── Source passage
So "Daily except Sunday" can be traced to him! No railroad operations on Sundays.
I thought perhaps it also could be Erastus Corning, was searching that one as well.
Wonder if Erastus will ever make a comeback as a first name?
Surely it is this guy in Hoboken
Nice hint pix. General site is right there front and center, I think...
Also nice trick hint. The statue was not so much 'moved' as turned around to face the other way.
Calling him a 'dropout' is a bit unfair. If your father had died when you were 14 you might have left prep school, too.
Kind of a downer that photobucket. Have to be philosophical, nobody died.
Another hint: He has something in common with Chauncey Depew, for whom is named Depew, NY.
I give up..think I got the guy but cannot find the statue. Found some older postings by you ( Wanswheel) circa 2008 re all of this but the pics have succumbed to the photobucket purge.
Commodore Vanderbilt’s statue has to be the oldest man-made thing at Grand Central Terminal, originally atop St. Johns Park freight station. The statue of the subject of this question also has been moved over the years.
What Columbia Grammar School dropout preceded Commodore Vanderbilt as president of the Hudson River Railroad, and where is his statue?
April 28, 1929 - First run of Niagara Falls Delxue - cars painted brown and gold. Locomotive was CASO 8207
You are correct Wanswheel.
────
── Supplied records
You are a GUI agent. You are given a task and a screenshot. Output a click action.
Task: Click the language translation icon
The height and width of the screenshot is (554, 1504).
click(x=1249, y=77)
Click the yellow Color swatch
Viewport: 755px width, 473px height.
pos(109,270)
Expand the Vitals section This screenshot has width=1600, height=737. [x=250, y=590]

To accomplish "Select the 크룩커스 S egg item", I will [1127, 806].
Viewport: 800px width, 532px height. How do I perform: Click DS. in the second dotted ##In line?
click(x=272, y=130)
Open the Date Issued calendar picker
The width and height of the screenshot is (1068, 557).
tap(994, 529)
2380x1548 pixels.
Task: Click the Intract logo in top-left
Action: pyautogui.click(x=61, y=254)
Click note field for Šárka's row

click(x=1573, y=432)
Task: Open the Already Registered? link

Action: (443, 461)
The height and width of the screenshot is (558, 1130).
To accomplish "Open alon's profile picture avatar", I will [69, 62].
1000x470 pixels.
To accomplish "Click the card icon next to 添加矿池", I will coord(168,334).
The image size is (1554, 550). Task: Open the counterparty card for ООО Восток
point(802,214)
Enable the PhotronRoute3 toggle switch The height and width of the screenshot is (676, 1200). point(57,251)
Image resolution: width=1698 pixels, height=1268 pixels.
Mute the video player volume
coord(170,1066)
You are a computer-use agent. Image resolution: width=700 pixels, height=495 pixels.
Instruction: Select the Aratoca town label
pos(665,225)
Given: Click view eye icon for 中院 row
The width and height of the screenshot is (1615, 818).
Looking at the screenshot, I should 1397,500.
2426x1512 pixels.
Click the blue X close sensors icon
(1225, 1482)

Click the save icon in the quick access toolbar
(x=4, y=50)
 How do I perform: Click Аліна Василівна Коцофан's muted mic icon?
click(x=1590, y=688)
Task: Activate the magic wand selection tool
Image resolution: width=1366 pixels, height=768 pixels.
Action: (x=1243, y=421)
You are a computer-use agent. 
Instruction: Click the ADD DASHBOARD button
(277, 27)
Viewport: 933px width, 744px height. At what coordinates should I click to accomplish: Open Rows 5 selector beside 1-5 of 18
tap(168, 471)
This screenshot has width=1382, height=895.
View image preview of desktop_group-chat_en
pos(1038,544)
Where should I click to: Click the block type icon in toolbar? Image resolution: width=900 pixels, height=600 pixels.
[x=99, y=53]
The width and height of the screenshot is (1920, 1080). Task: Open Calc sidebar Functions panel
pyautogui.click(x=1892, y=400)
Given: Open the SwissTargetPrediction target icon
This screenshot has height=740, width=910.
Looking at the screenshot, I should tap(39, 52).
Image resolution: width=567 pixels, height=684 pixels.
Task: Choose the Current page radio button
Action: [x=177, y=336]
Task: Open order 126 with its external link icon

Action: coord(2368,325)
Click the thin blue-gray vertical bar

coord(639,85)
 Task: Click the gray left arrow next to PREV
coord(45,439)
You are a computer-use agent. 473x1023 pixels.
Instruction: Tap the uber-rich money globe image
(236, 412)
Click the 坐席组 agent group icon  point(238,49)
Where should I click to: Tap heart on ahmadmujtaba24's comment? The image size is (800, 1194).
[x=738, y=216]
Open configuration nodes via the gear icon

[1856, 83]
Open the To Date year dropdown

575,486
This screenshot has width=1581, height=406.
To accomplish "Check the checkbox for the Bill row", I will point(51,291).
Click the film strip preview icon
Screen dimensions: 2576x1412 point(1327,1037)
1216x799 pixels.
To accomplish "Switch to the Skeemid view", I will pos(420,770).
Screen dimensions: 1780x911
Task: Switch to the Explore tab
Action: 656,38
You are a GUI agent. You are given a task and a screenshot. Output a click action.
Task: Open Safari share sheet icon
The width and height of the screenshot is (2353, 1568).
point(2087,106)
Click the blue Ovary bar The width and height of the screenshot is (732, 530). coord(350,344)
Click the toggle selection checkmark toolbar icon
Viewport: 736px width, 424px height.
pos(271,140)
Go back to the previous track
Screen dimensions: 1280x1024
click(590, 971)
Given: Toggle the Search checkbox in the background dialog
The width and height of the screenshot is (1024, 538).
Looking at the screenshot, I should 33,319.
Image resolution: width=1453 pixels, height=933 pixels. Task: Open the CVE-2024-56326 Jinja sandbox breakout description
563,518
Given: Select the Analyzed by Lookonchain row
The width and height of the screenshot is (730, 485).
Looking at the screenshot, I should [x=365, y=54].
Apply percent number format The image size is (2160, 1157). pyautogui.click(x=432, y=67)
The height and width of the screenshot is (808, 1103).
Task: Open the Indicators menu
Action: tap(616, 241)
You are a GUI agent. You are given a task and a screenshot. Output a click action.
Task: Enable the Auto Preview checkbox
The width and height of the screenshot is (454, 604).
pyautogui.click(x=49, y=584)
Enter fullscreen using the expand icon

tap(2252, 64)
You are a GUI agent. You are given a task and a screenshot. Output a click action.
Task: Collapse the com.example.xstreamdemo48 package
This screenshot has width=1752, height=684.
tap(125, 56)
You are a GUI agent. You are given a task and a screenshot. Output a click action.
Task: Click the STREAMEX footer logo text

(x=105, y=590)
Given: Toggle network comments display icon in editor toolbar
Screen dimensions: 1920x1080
────
Required work:
a - Reproduce the records from their first line through the line containing "will [1127, 806].", swapping "swatch" for "chip" and keeping every other character as it is.
b - Pick up the railroad trivia thread after its final post and keep it going.

Per-task answers:
a -
You are a GUI agent. You are given a task and a screenshot. Output a click action.
Task: Click the language translation icon
The height and width of the screenshot is (554, 1504).
click(x=1249, y=77)
Click the yellow Color chip
Viewport: 755px width, 473px height.
pos(109,270)
Expand the Vitals section This screenshot has width=1600, height=737. [x=250, y=590]

To accomplish "Select the 크룩커스 S egg item", I will [1127, 806].

b -
8207 was a Hudson ...this was a Michigan Central assigned number but the railroaders called them CASO Hudson's. There were 30 of them.
Also would like to add talk of Coney Island totally apropos as it is summer time and what better place than the beach.
I really got a kick out of Dave Klepper informing us of trains running " if it's a sunny day". They must have had better weathermen back then. Never would have thought that from a big big city...something you would expect from small town rural locals where things are more informal. Great story.
http://thethirdrail.net/9909/westend1.htm
The original West End line as a steam railroad was built and inaugurated from the 39th Street Ferry pier to Coney Island by Charles Guenthner, CGS graduate, as the West End. Bath Beach, and Coney Island Railroad. Much of the RoW became New Utrecht Avenue, which for many years had the West End Streetcar line with West End subway trains on the elevated structure above. When the Brooklyn United elevated system bought the line frolm Guenthner, they immediately strung trolley wire, built a connection to the Fifth Avenue elevated, and began running gate-car elevated trains with service first to Sand Street and the Fulton Ferry in Brooklyn, then over the Brooklyn Bridge after they took over and electrified the cable Brooklyln Bridge railroad, to Park Row. Manhattan. After the elevated structure and the Stillwell Avnue terminal were complete, steel subway cars took over with service to Manhattan via the 4th Avenue subway and the Manhattan Bridge. This remains in effect todoay, except that the B trains run up 6th Avenue instead of Broadway and continue as locals on Central Park West and into The Bronx.
But as traffic grew, elevated cars made a comback, including of course this RoW. Until post-WWII B-division cars began arriving, after 1948, rush hour steel West End trains were cut back from Coney Island to Bay Parkway, and wood gate-car elevated trains provided the rush hours service between there and Coney Island. Since these cars had subway-type third rail shoes, they were painted green instead of the usual BMT brown, so avoid being sent into the wrong service or mixed with normal elevated cars.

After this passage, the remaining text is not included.